All About SIRDS
(Single Image Random Dot Stereograms)

Most people have seen or are familiar with SIRDS or Single Image Random Dot Stereograms. Think of those magic eye books that you hold close to your face and slowly pull back for the 3D image. The images used are composed of many tiny dots that when viewed correctly reveals a three dimensional image perceived by the brain. The human brain overcomes the series of dots through the use of vergence and focusing. The most basic form of SIRDS, also called autostereograms, consists of repeating patterns in a horizontal arrangement and when proper vergence viewing is applied an object or scene appears above or below the original image. Autostereograms are viewed without the use of a stereoscope; a stereoscope allows each eye to receive different images and reconstruct them internally to form a three dimensional image. It is comprised of two eyeglasses, and by reflection and refaction the photos are superimposed, appearing as one to the user. 

The original stereoscope was developed by Charles Wheatstone in 1838 in an effort to understand the mechanisms of depth perception in humans.  He separated an image into two different mirrored images and placed them on an apparatus to demonstrate that the eyes can perceive three dimensions from two dimensional images. In the nineteen fifties work at Bell Laboratories led to the discovery that depth perception is not a function of the eyes but rather interpreted by complex neurological mechanisms in the brain. The individuals working at Bell labs noticed the effect when scanning photos of camouflaged aerial photographs of military installations and outposts.

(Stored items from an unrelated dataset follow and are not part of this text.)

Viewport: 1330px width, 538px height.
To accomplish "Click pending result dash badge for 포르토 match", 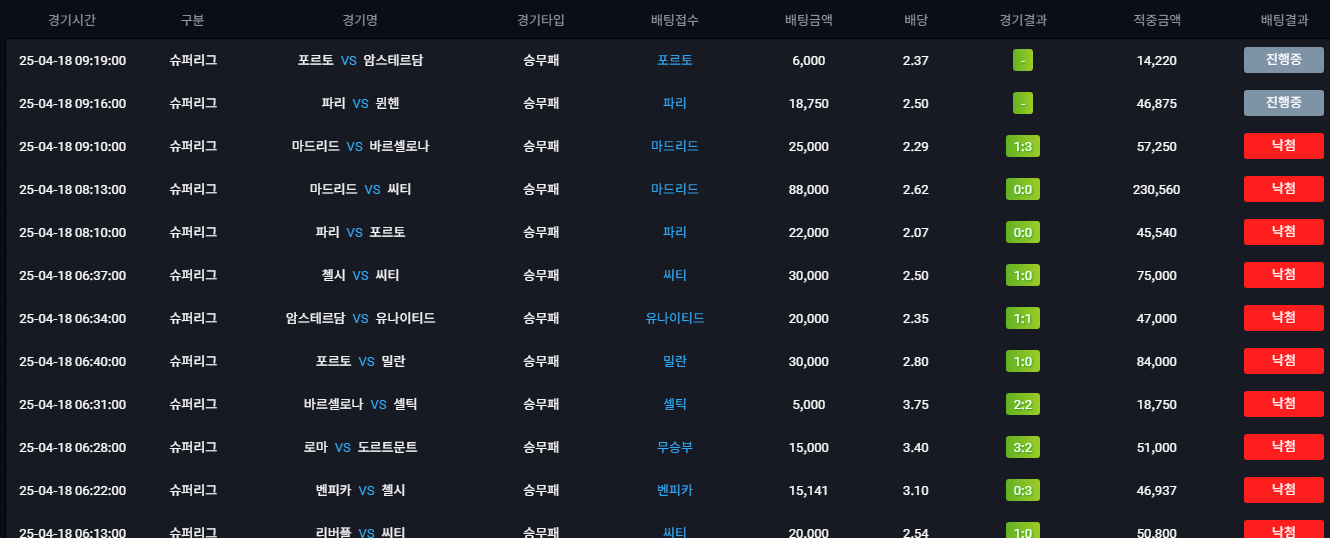I will pyautogui.click(x=1023, y=60).
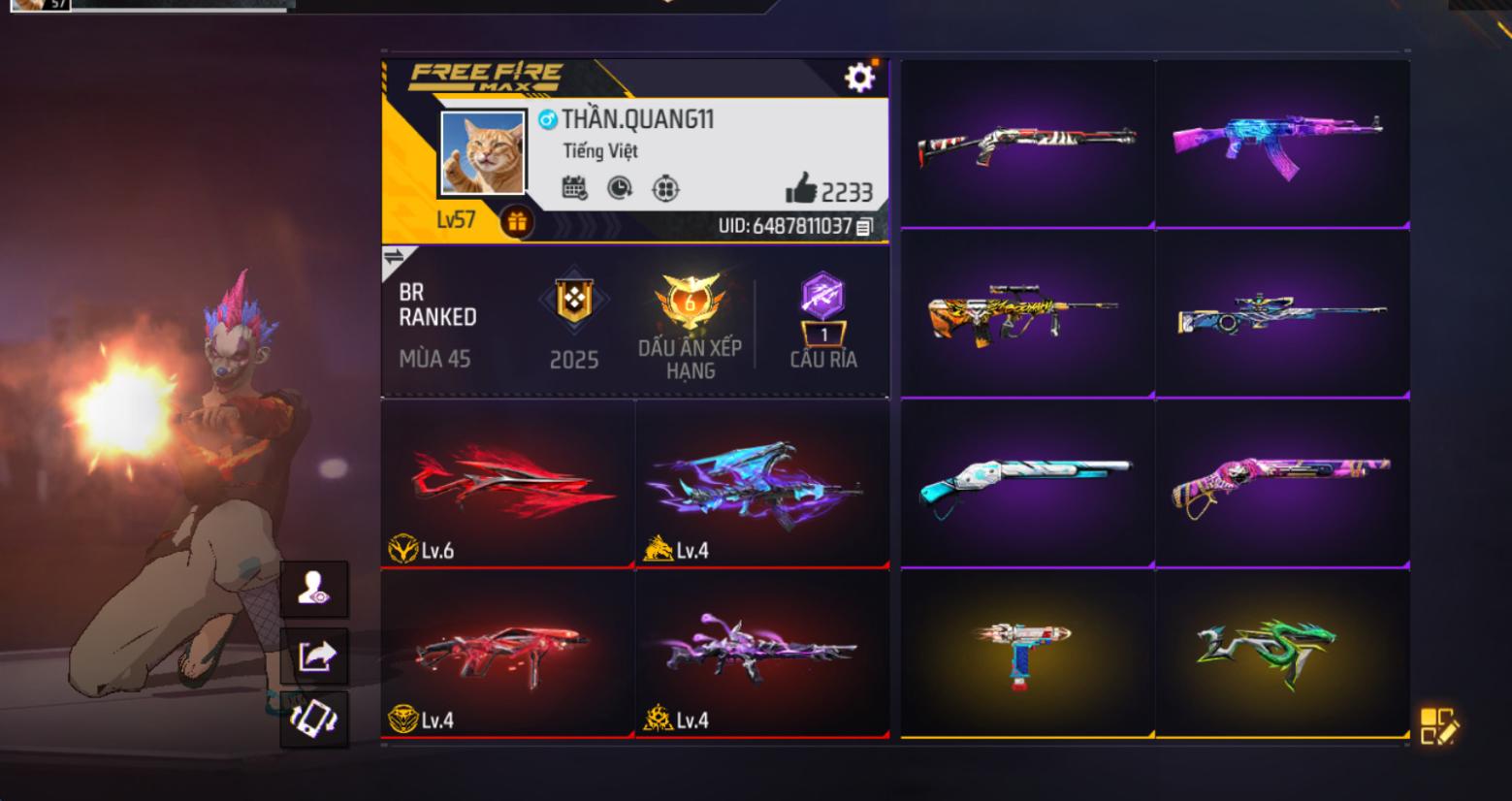Select the green dragon blade skin

click(1282, 654)
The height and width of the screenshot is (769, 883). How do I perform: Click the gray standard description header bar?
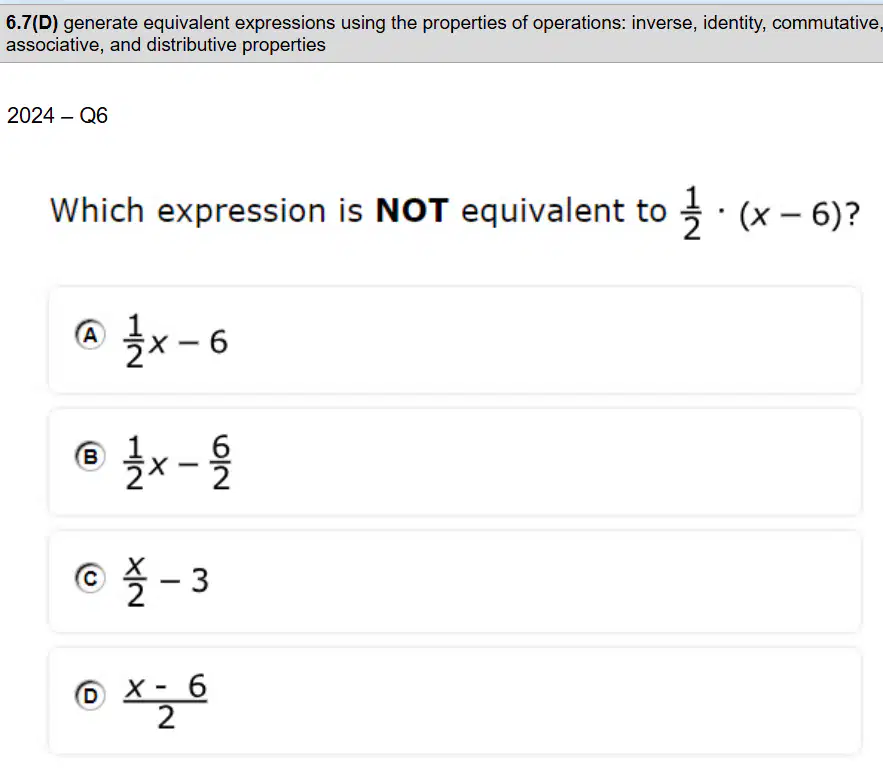pos(442,34)
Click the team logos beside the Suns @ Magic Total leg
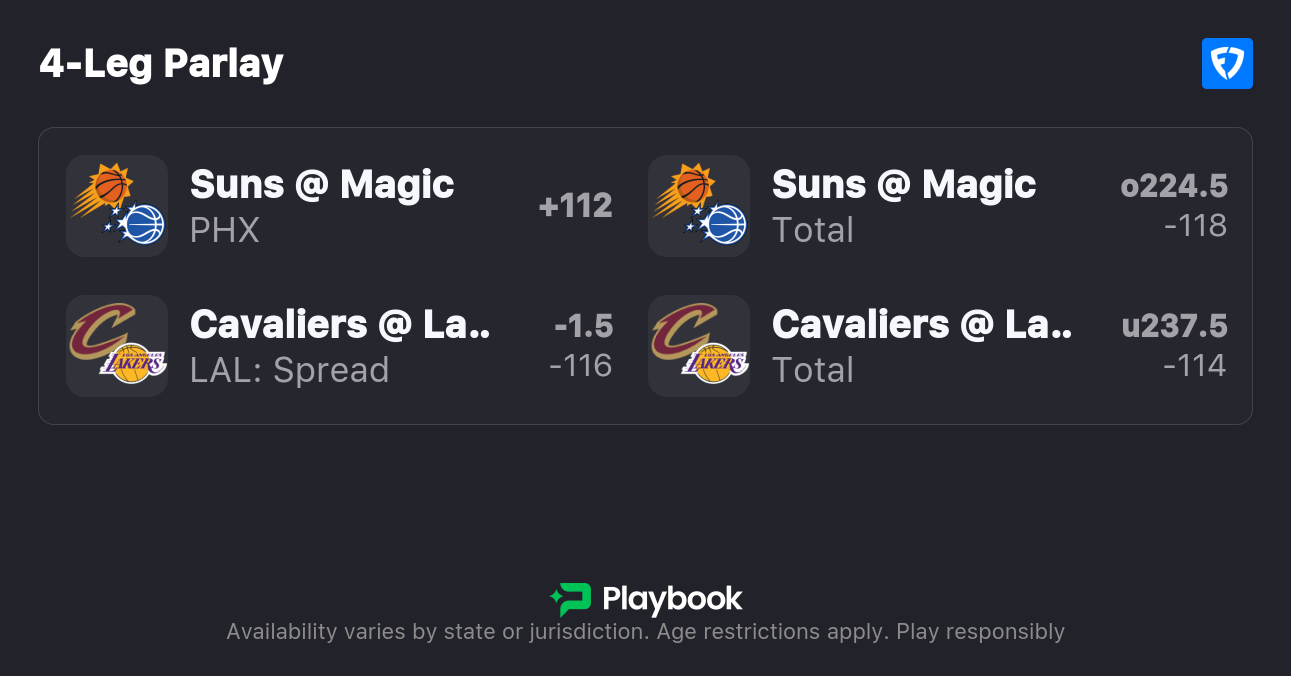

The main use of SIRDS is in the understanding of how the brain perceives light, motion, three dimensional depth perception and how the eyes communicate to the brain via nerves. The concept is that each eye can see a different image and that the brain reconstructs the two images into a single frame. This allows for research and tests to be set up and performed to measure the perception of the brain and how it communicates to other portions for depiction and understanding. While the initial use was for research and information, which is still being carried out, SIRDS soon found a following of commercially available "puzzles" and eye games purely for fun.

Perhaps the most popular of these puzzle books was the Magic Eye books of the nineteen nineties. In addition the SIRDS are used in psychological tests and memory tests in some areas of visual psychology. The puzzles have gotten more and more intricate as more individuals working with SIRDS develop new algorithms for producing the random dots for use in a variety of applications. Some of these algorithms actually remove the color from the image when viewed at the correct vergence. Through the use of SIRDS scientists and researchers have discovered and documented the processes of stereopsis or the process of depth perception without the information from external sources such as colors, shades and a background which were once thought to be the foundations of depth perception.

SIRDS still play a role in research although most people interact with them in a purely entertainment setting. They serve to improve visual effects in movies and video games as well as serving the military and scientific communities researching stealth and camouflage. Animated SIRDS are now available for viewing and are proving to be an invaluable asset to the research of human neurology.